Exercise instructions: Which lines run from the start of the data below to the line containing "Viewport: 703px width, 728px height."? Set them down exactly, with none added.

Saved data entries
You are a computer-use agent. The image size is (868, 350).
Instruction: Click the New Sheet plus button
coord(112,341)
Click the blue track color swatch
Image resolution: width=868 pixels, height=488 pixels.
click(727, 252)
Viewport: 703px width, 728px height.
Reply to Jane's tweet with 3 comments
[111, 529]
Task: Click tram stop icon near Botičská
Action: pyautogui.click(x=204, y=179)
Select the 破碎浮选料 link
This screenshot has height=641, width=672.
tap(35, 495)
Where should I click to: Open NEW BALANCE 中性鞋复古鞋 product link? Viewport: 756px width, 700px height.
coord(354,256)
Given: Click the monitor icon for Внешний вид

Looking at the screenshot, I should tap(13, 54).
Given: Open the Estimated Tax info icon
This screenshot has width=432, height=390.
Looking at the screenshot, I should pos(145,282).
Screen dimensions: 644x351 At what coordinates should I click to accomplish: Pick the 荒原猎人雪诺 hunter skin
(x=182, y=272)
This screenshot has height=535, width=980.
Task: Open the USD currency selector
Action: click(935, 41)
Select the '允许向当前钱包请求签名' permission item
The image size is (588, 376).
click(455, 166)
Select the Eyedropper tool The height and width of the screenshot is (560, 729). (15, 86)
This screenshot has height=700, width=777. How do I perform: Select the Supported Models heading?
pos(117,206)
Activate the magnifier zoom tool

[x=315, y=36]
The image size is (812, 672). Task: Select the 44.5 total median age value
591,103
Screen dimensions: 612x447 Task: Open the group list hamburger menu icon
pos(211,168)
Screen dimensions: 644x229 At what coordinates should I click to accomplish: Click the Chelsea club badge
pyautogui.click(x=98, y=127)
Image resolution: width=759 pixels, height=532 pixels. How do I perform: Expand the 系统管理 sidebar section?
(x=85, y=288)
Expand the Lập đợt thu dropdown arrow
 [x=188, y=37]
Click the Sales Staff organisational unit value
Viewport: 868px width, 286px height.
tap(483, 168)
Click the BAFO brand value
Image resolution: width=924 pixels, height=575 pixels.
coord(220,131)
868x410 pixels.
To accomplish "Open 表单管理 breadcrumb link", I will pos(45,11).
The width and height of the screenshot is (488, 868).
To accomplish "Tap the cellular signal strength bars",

Result of this task:
You are a computer-use agent. The image size is (868, 350).
Instruction: Click the New Sheet plus button
coord(112,341)
Click the blue track color swatch
Image resolution: width=868 pixels, height=488 pixels.
click(727, 252)
Viewport: 703px width, 728px height.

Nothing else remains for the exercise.